Да, Грибоедов не особенно любил Москву. Писал тому же Бегичеву: «В Петербурге я по крайней мере имею несколько таких людей, которые, не знаю, настолько ли меня ценят, сколько, я думаю, этого стою, но по крайней мере судят обо мне и смотрят с той стороны, с которой хочу, чтобы на меня смотрели. В Москве совсем другое: спроси у Жандра, как однажды за ужином матушка с презрением говорила о моих стихотворных занятиях и еще заметила во мне зависть, свойственную мелким писателям оттого, что я не восхищаюсь Кокошкиным и ему подобными».
Тем не менее, часто гостил в отчем доме. Признавался: «Этот дом родимый, в котором я вечно как на станции: приеду, ночую, исчезну».
Отсюда же он призывал Кюхельбекера: «Пиши мне в Москву, на Новинской площади, в мой дом».

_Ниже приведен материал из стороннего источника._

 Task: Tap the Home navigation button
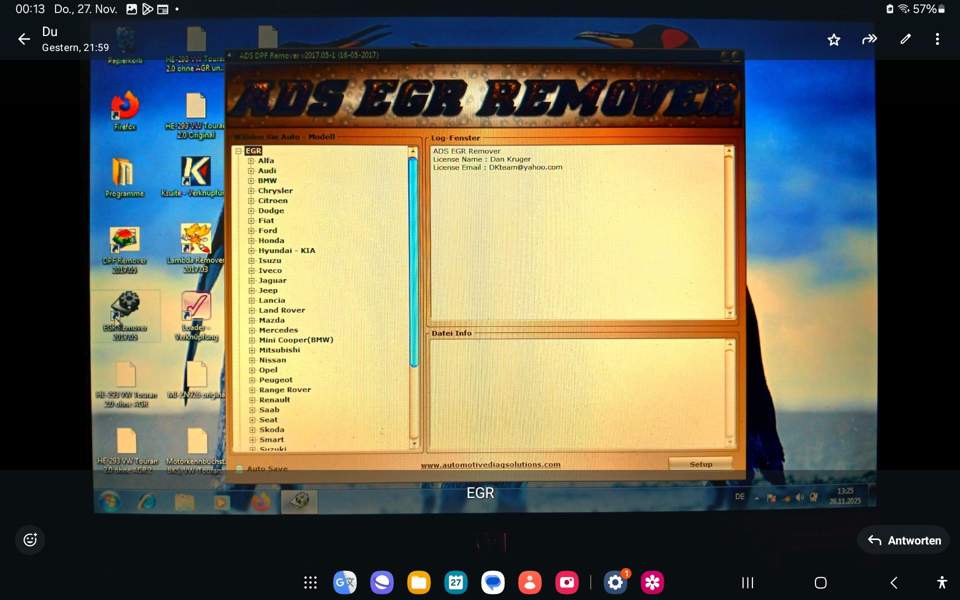coord(820,582)
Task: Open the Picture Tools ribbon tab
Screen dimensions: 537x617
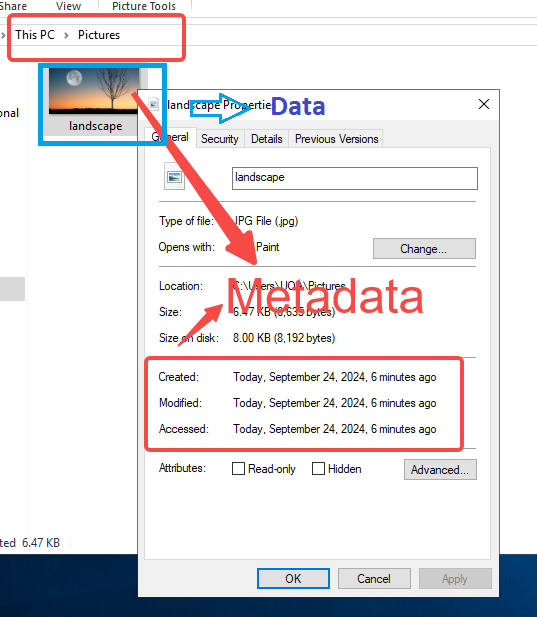Action: coord(144,6)
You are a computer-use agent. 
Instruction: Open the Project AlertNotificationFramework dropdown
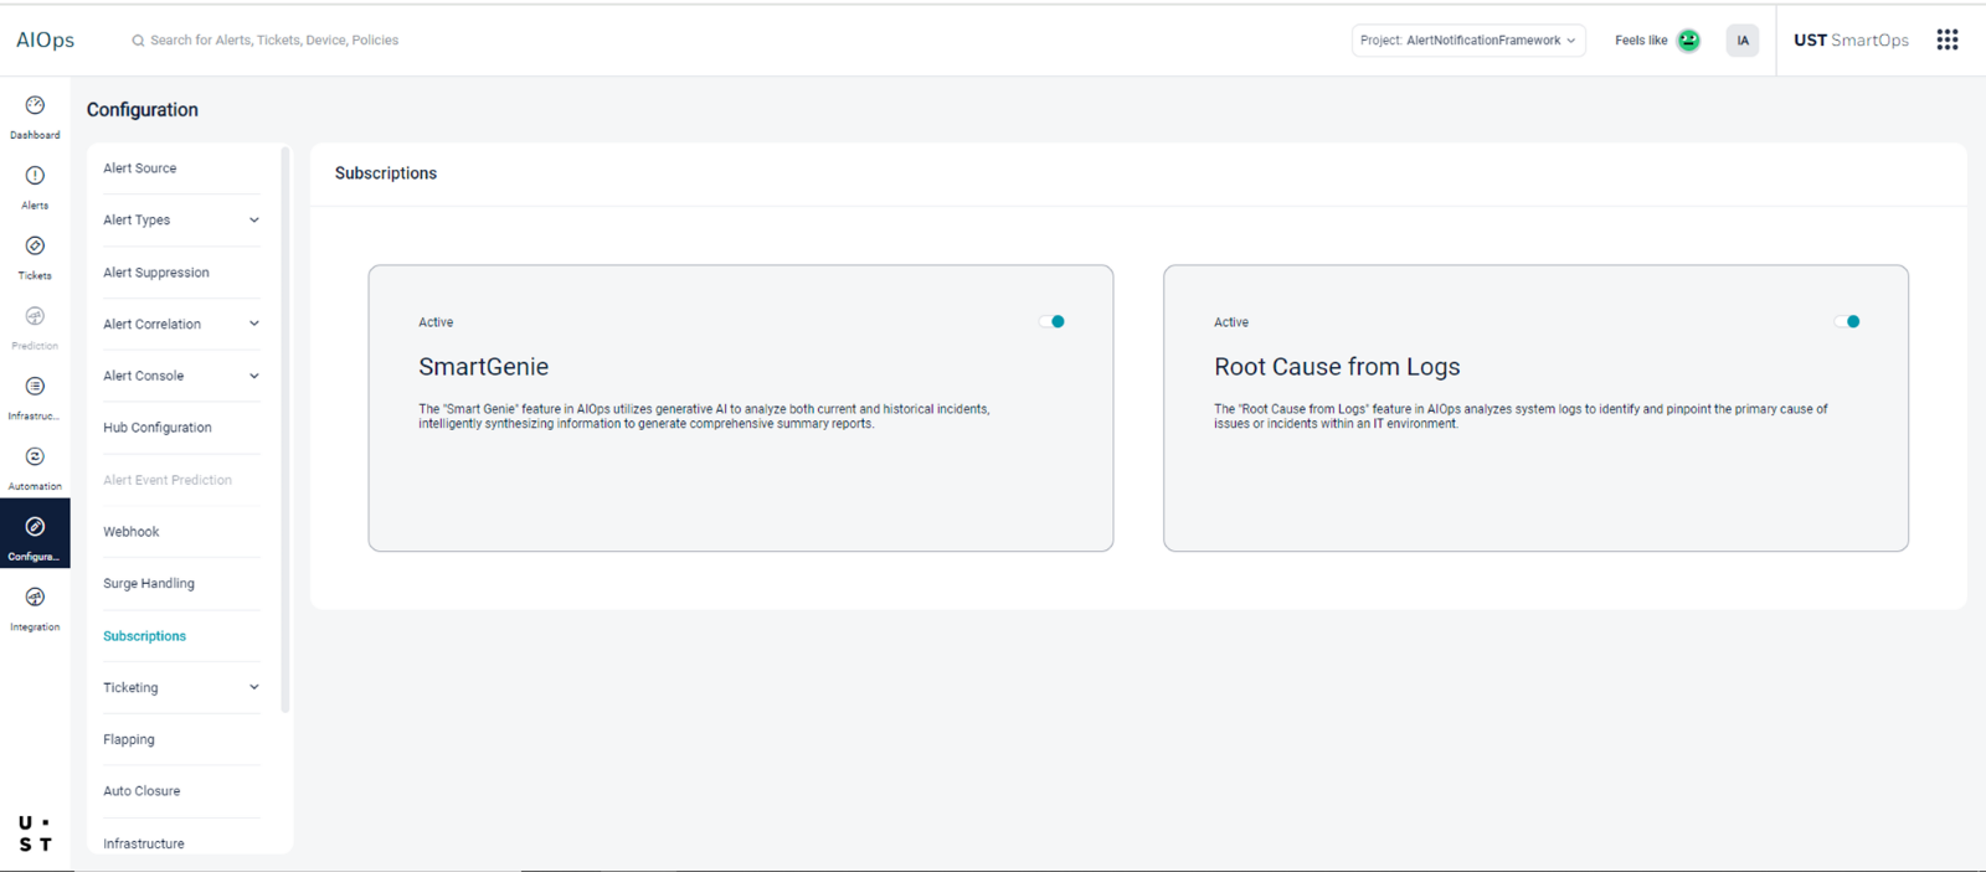[1467, 41]
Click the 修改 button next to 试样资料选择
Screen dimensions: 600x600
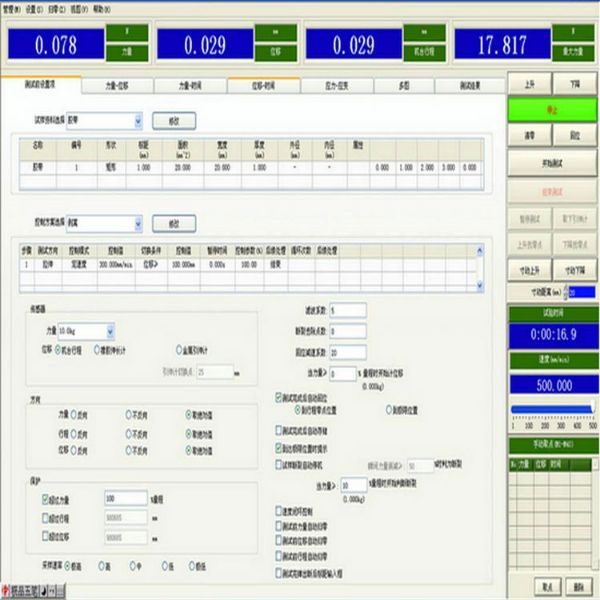(x=175, y=121)
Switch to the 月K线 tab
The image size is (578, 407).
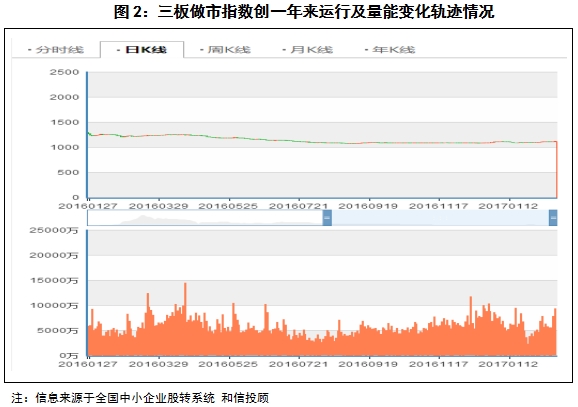pos(308,50)
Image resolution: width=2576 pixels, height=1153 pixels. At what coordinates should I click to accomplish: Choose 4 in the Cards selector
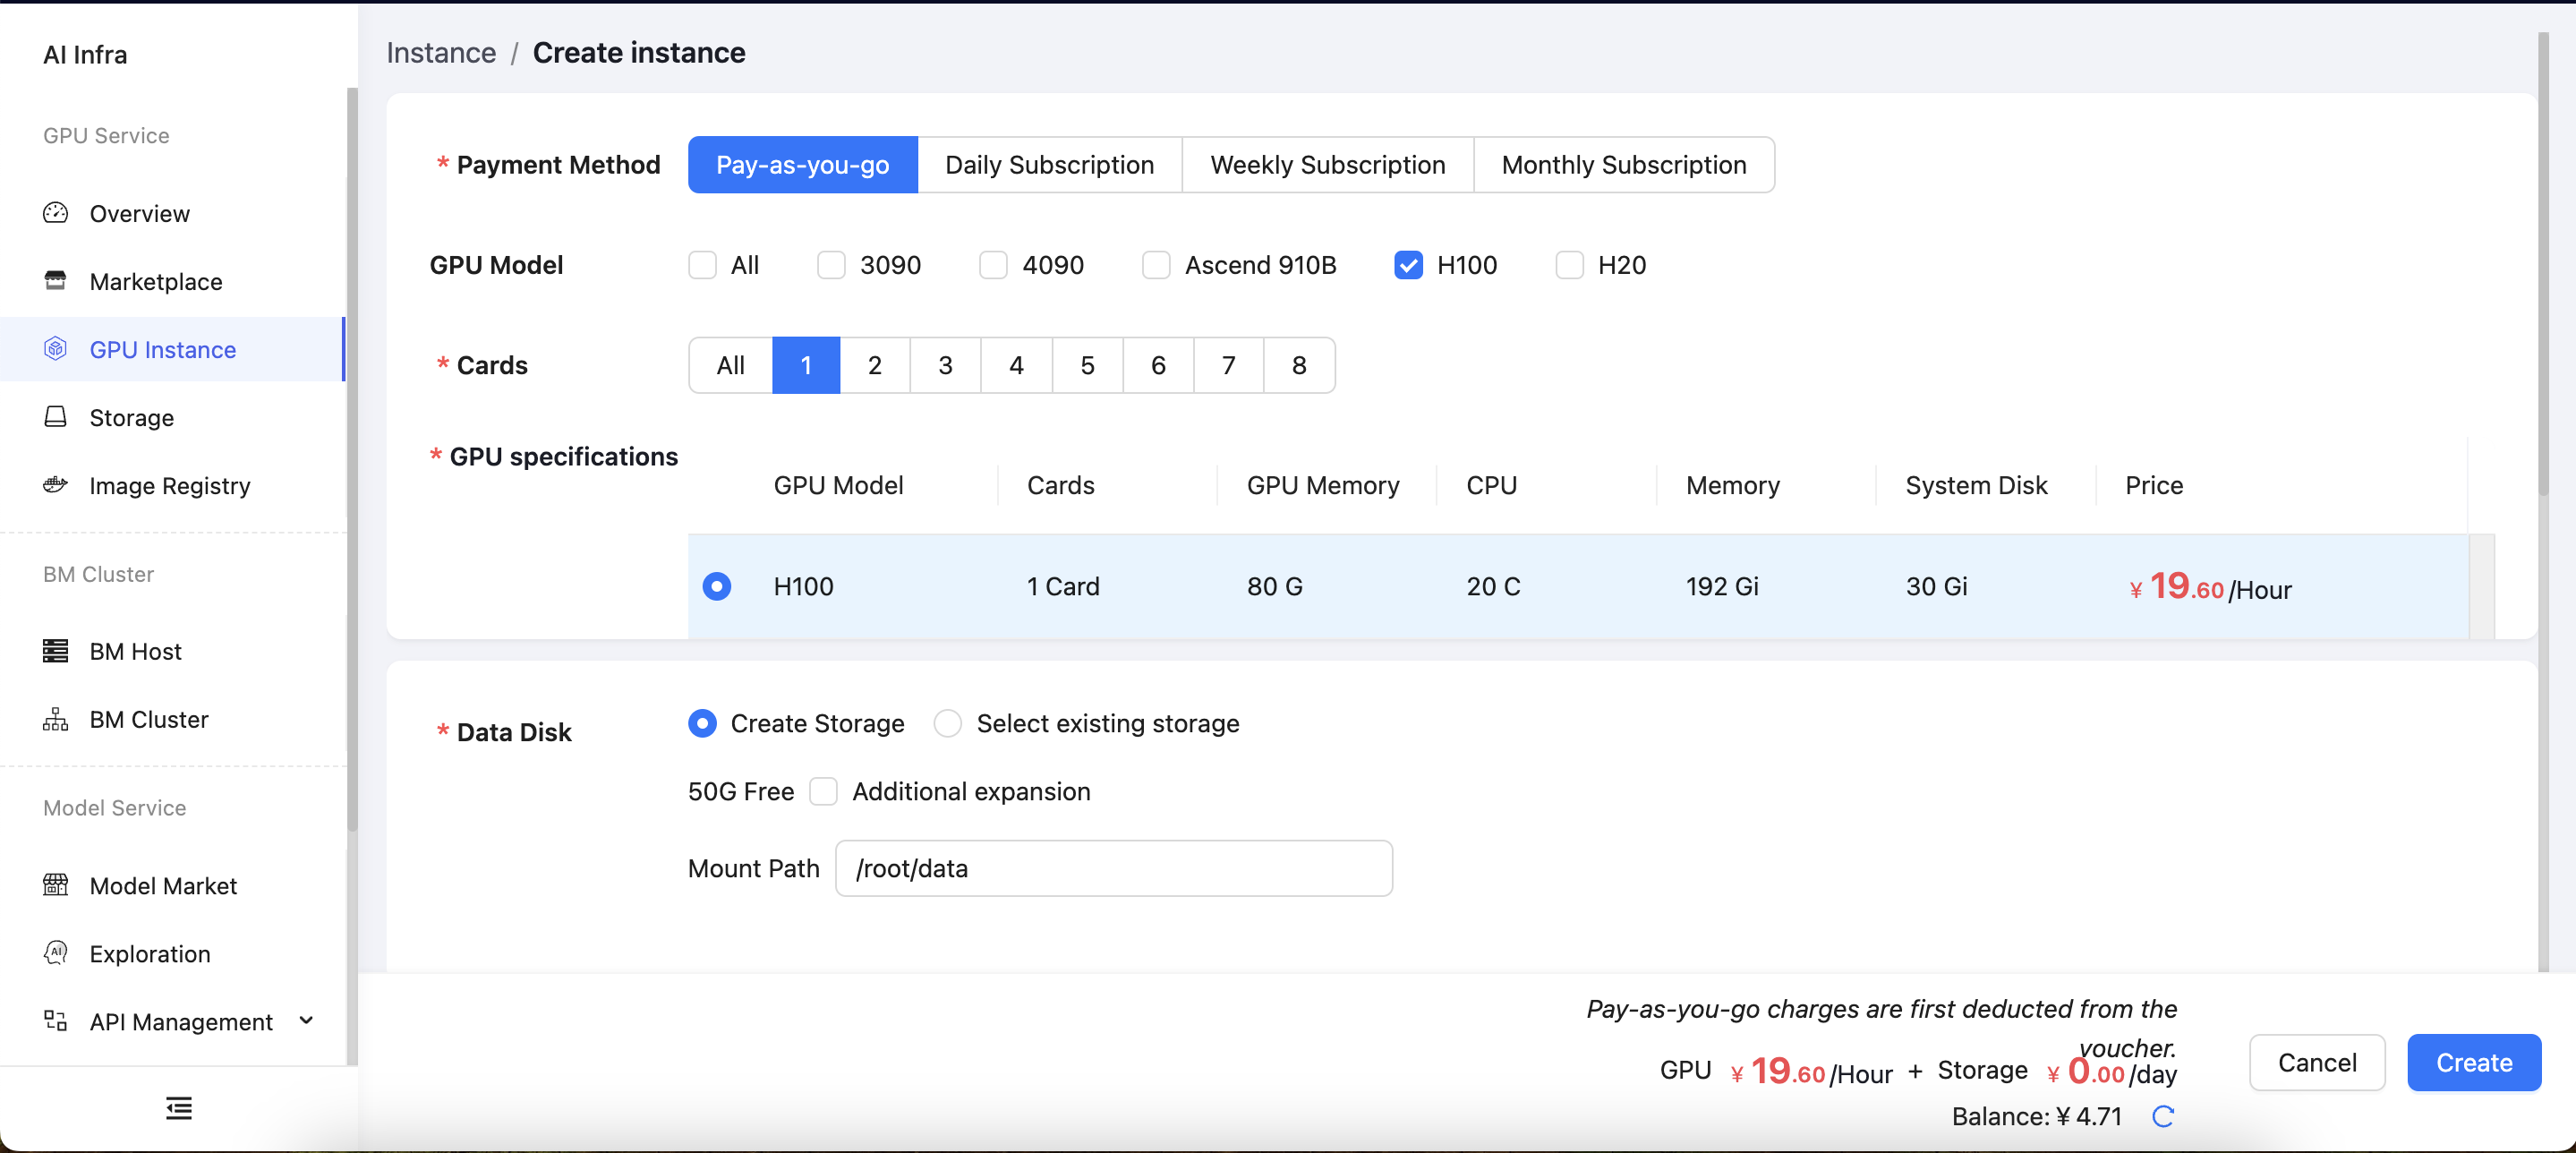click(1016, 365)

Один из современников, В. И. Лыкошин вспоминал: «Дом Грибоедовых был под Новинским, с большой открытой галереею к площади; можно посудить, как счастливы мы были, когда на святой, во время известного катания, мы толпились на этой галерее в куче ровесников и взрослых, собиравшихся смотреть, что происходило под Новинским».
О самом же гулянии в книге «Прогулки по старой Москве. Арбат».
Здесь же произошло своего рода «открытие» московским обществом комедии «Горе от ума». Якобы, композитор Виельгорский, оказавшись в доме Грибоедовых, начал в рассеянности перебирать бумаги, в беспорядке разбросанные на крышке рояля. Среди них были фрагменты рукописей. Виельгорский углубился в чтение. И уже через несколько часов он носился в санях по московским знакомым, выкрикивая: «Грибоедов сочинил пьесу, каковой еще не знала наша словесность».
7 ноября 1918 года рядом с грибоедовским особняком (в то время еще настоящим) открыли памятник Жану Жоресу. Он был гипсовым и вскоре развалился. Остались только постамент и камень, что участвовал в нехитрой композиции скульптуры. Этот странный комплект дожил до тридцатых годов и, поскольку на особняке висела мемориальная доска, его считали «камнем Грибоедова». И не замечали всей бессмысленности этой версии.
* * *
За домом Грибоедовых отходит влево от Садового кольца Большой Девятинский переулок, названный так в честь церкви Девяти Мучеников Кизических что на Кочерыжках. Это дорога выводит к Прохоровской мануфактуре, более известной под названием Трехгорки крупнейшей ткацкой фабрике Москвы и одной из крупнейших в России.